The slag dump has been part of Zeehan's landscape for 122 years. It sits near the ruins of the Tasmanian Smelting Company which closed in 1913.
Mr Phil Vickers from the West Coast Pioneers Museum said that old fashioned smelting techniques failed to remove all of the slag's riches. The extraction process wasn't good enough to achieve a real high recovery. So it was drilled by a company called Dragon Resources from my memory in about 1988 and back then they reckoned there was about USD 70 million of base metal still in the slag."

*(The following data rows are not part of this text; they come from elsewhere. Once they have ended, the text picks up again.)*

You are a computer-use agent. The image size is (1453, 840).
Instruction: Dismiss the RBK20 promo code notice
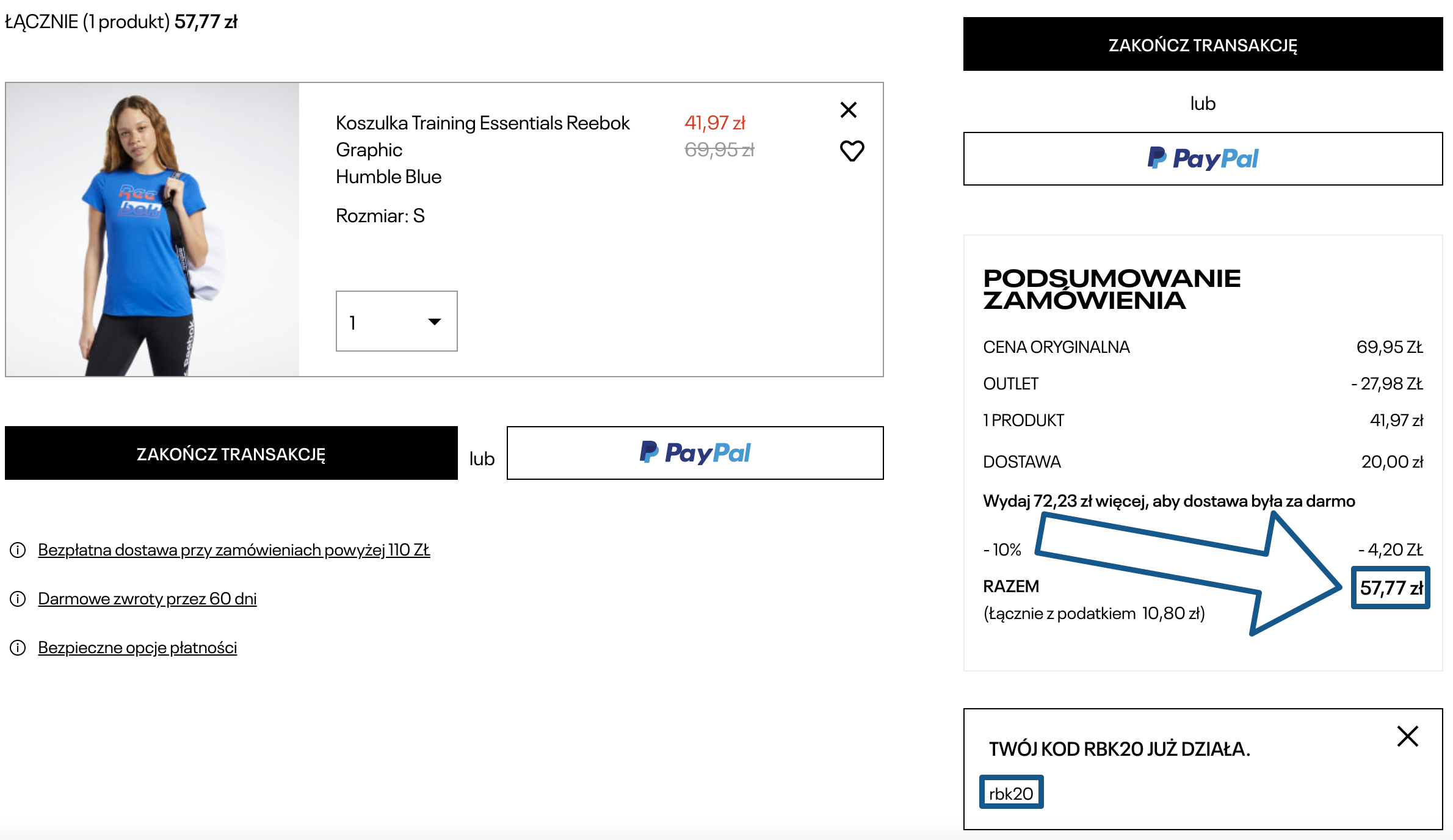[x=1407, y=736]
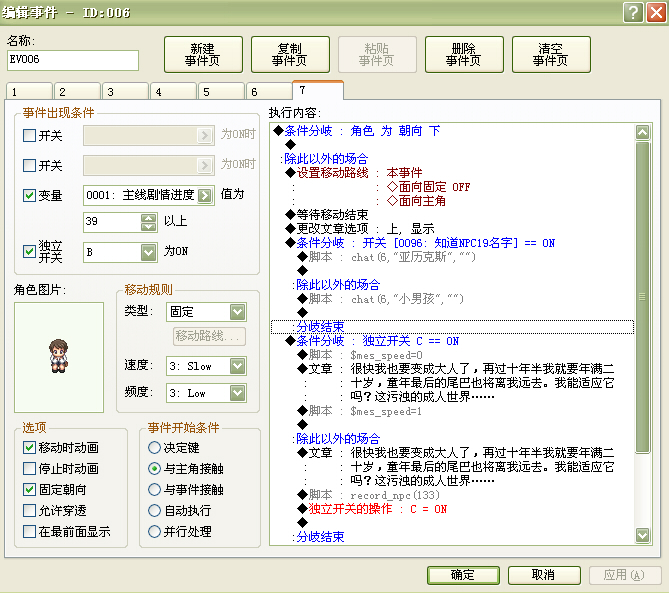The image size is (669, 593).
Task: Enable the 允许穿透 option checkbox
Action: 29,510
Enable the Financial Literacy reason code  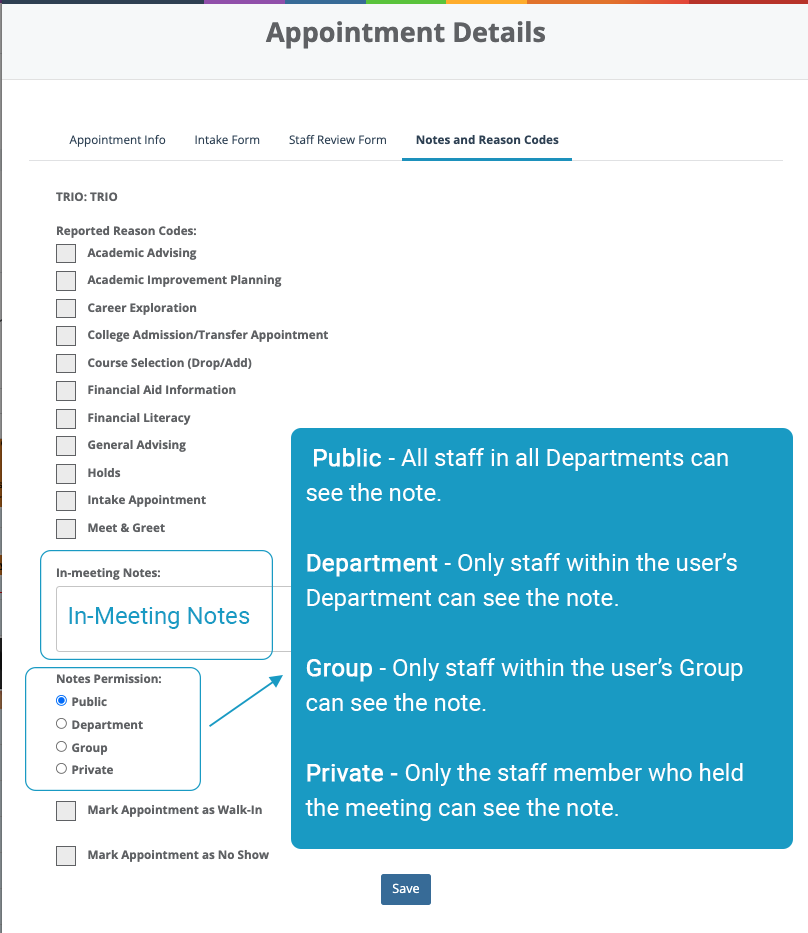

Now metallurgical company Intec Envirometals is exploiting the dump and the company's managing director Mr Brian Banister estimates the slag is about 13% zinc. He said that in that slag dump there is quite a deal of zinc locked up in the slag itself and that zinc is what we're extracting by a mining process to be exported through the Port of Burnie to customers overseas.
Mr Banister said that it is being shipped to China. Australia hasn't got the economics in place and the infrastructure in place to support the work that we're doing. But it has angered retired miner Ray Keating, who says the dump is an historic site.
He said that there's not much left in Zeehan now, Zeehan's virtually been raped of a lot of its history. I don't like history being ruined, I don't like history being taken away, I think a town that's built on history is a solid town, once everything's taken away, it's no more, it's just forgotten.